The contrast between costly Superfund site clean-ups, which have occurred in a top-down, regulatory framework directed by the EPA, and more recent local remediation of abandoned industrial sites through negotiated settlements offers further testament to this point. Processes that create closer links between those who pay for clean-up costs and those who enjoy the benefits of clean-up offer a discipline missing from traditional top-down approaches. The locally negotiated clean-ups have, in general, been achieved at a fraction of the cost for Superfund sites.
Not all indivisible environmental problems will be well-suited to collective-negotiation processes, however. In a very imperfect world, sometimes national, state, or local restrictions may be the best we can do.

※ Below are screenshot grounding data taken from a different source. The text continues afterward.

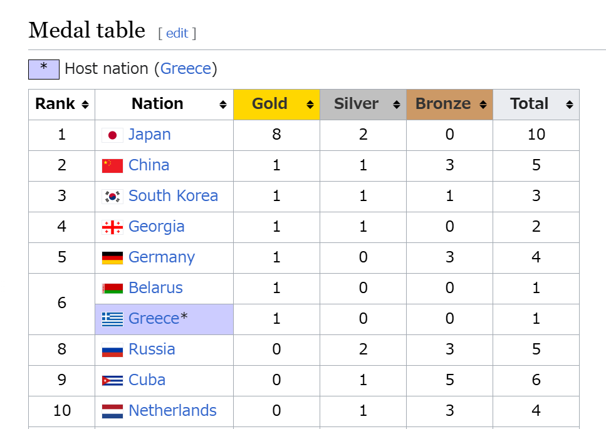
Task: Sort by Bronze medal count
Action: (x=483, y=105)
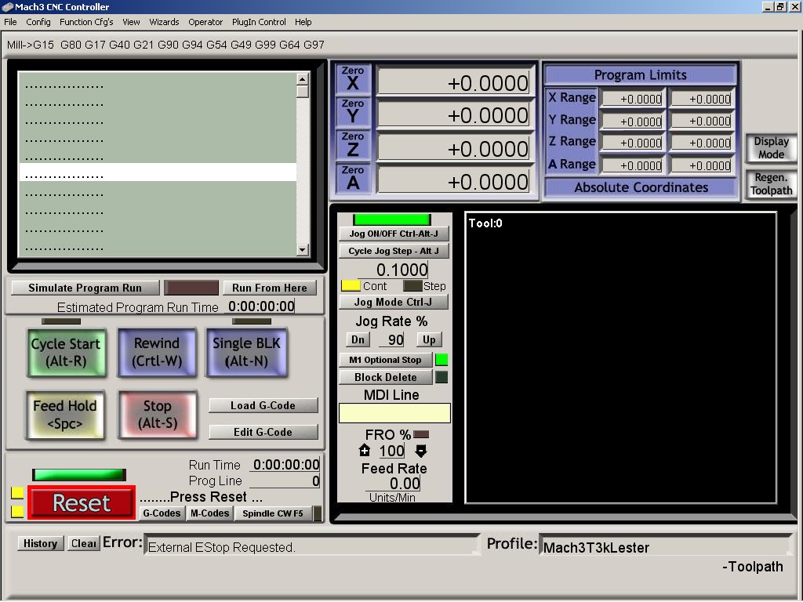The width and height of the screenshot is (803, 602).
Task: Open the error History
Action: tap(40, 543)
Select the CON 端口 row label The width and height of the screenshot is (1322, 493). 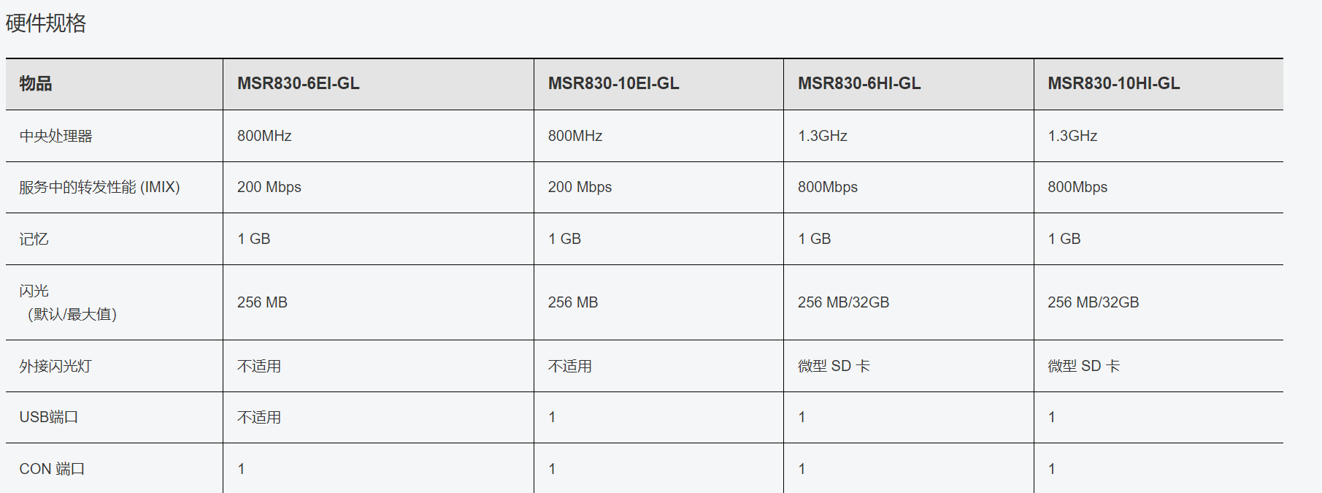(x=52, y=469)
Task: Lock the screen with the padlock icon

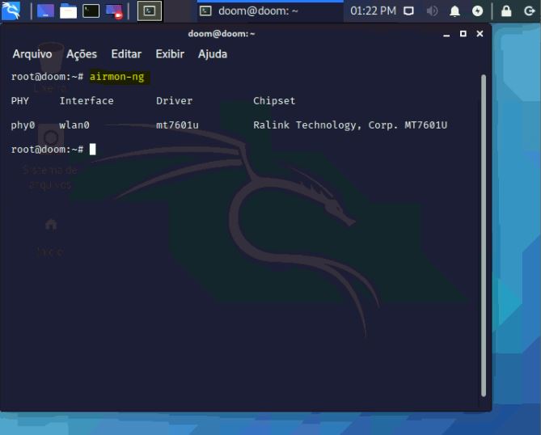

What distinguishes these circumstances? They involve a high degree of public consensus--even among the regulated parties--that limits or "injunctions" against the activity are appropriate. These are those very rare cases in which everyone would be better off if an environmentally damaging practice were ended, but where there will always be incentives to "cheat" unless a restriction can be enforced by law.
Most environmental problems do not share these characteristics, but some problems may come close--as in the use and discharge of acute, well-understood toxins into the air or water. Consider two examples: the case of the "mad hatter" and the problem of cadmium discharges into water in Japan. The term "mad hatter" came from the severe effects of using mercury in the hatter's trade to make felt hats. And in 1950s Japan, mining operations discharged cadmium into water that eventually found its way into the food supply, causing Itai-Itai ("ouch-ouch") disease that results in demineralization of bones. When the source of the disease was pinpointed in 1968, the Japanese government set strict effluent standards for cadmium and prohibited consumption of rice with cadmium concentrations above a specific standard.
In each of these cases, uniform standards on the handling, use, or disposal of these materials might reduce harm, coincide with broad-based public values, and lessen transaction costs associated with case-by-case bargaining or court remedies. In effect, a legal ban enforces a cartel, in which everyone in the industry is able to stop using the dangerous chemicals because they know their competitors will have to stop, too.
Such standards need not always emerge through government actions. When acute problems of this kind become known, the marketplace itself sometimes moves to eliminate use of the offending toxins. For example, after it became clear that vapors from chromium-plating processes resulted in serious health problems for workers, the costs from worker compensation claims drove industries to find ways of safely containing the vapors.